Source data
----

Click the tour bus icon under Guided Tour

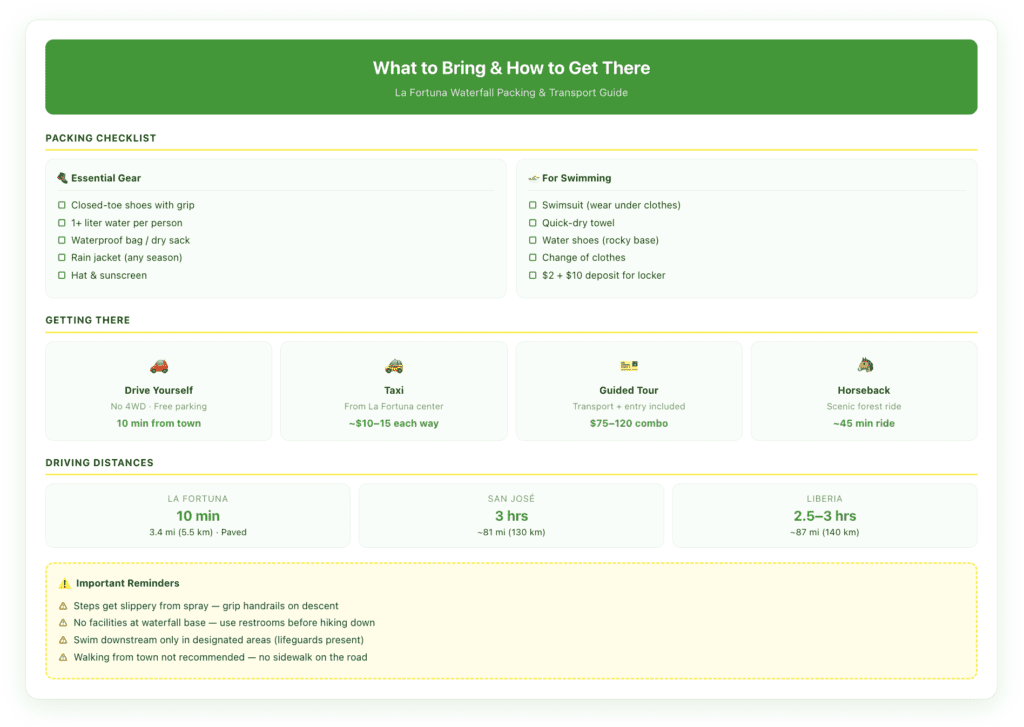628,366

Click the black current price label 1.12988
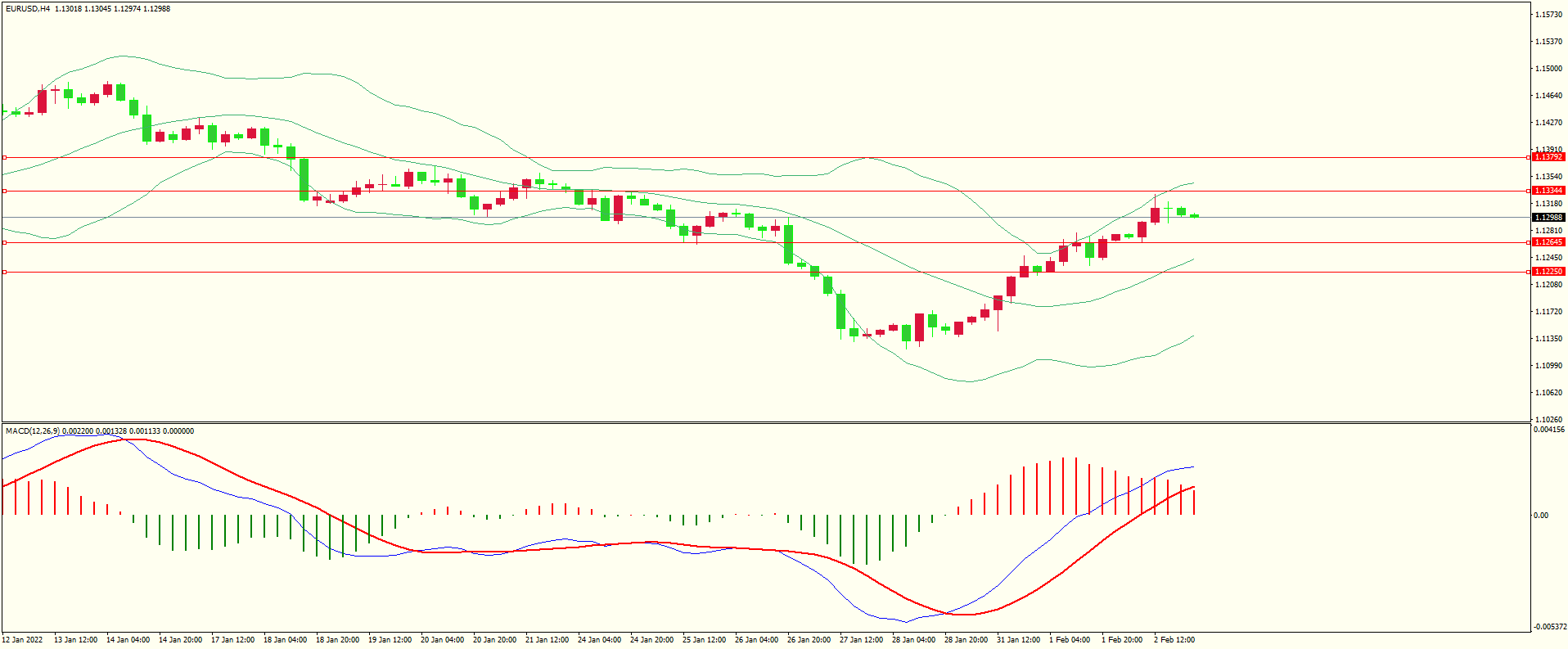pyautogui.click(x=1548, y=218)
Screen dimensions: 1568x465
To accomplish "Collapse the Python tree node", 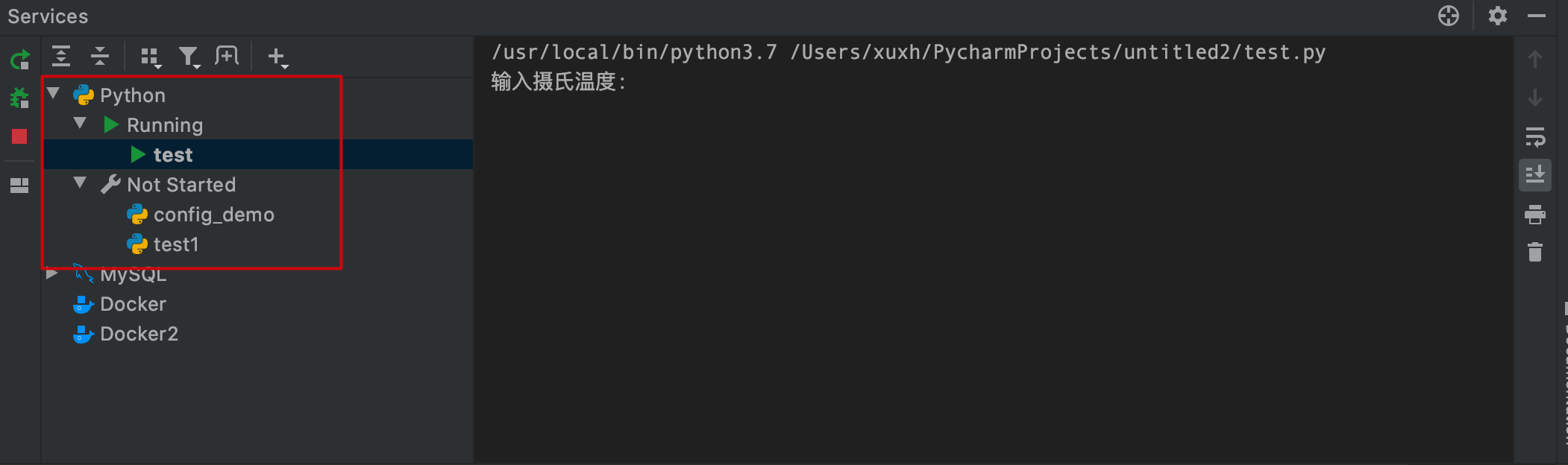I will 53,93.
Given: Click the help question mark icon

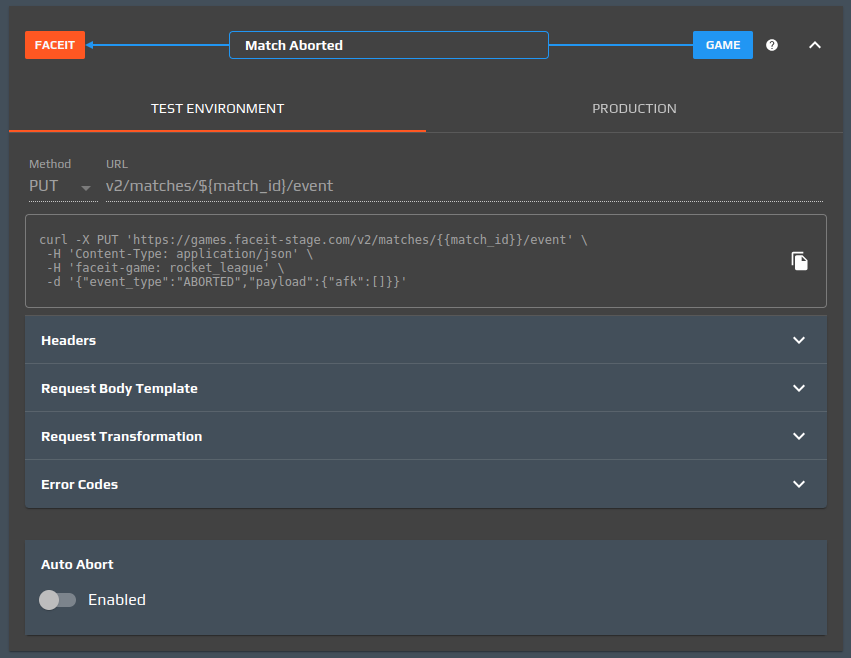Looking at the screenshot, I should [x=772, y=45].
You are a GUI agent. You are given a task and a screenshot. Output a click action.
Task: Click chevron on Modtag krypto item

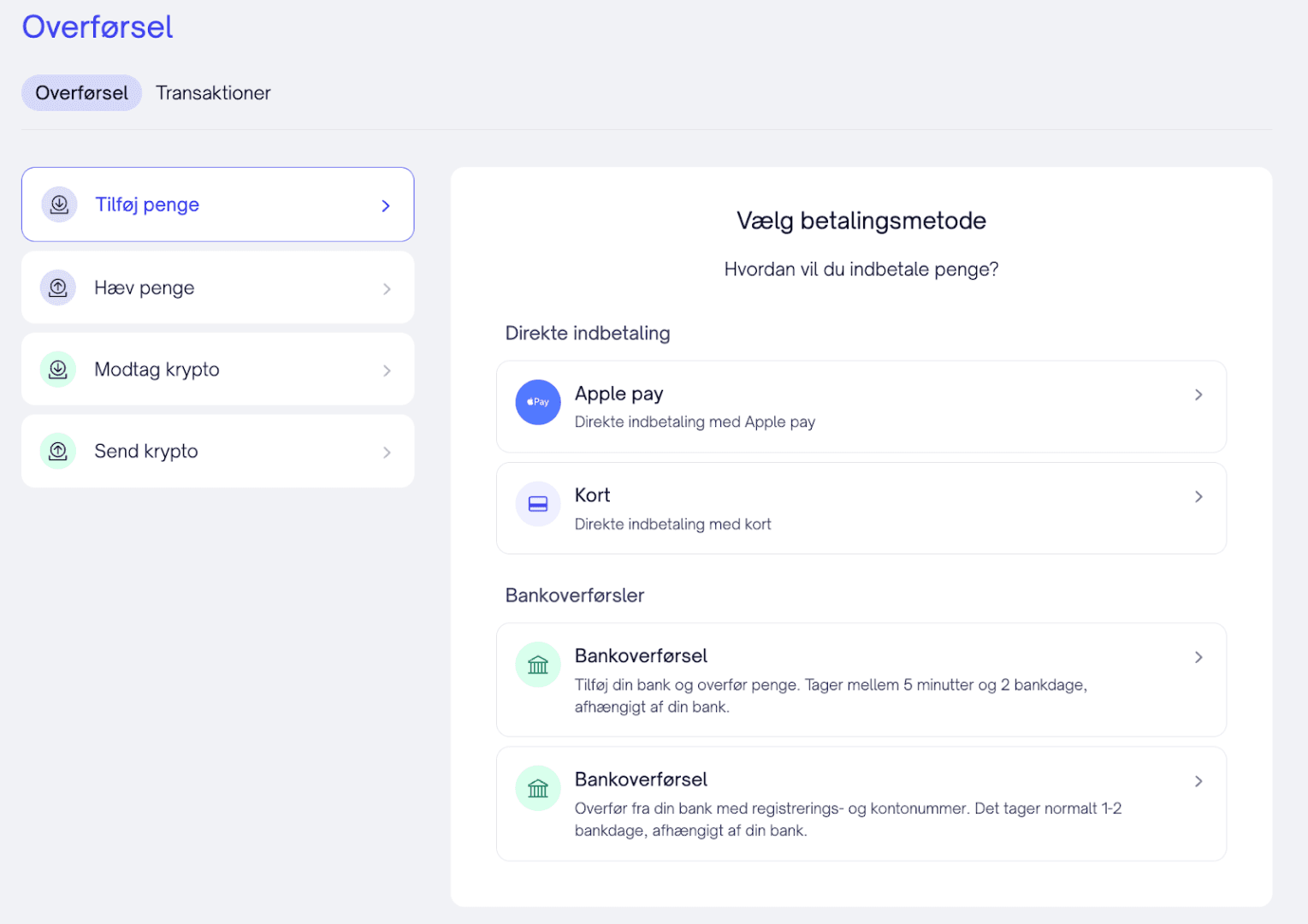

----

### PROBLEM
Word for word, write out each line from the one with "Given: Click the help question mark icon" through the end of the entries above, and omit any pictures.

### WRITTEN SOLUTION
Given: Click the help question mark icon

Looking at the screenshot, I should [x=772, y=45].
You are a GUI agent. You are given a task and a screenshot. Output a click action.
Task: Click chevron on Modtag krypto item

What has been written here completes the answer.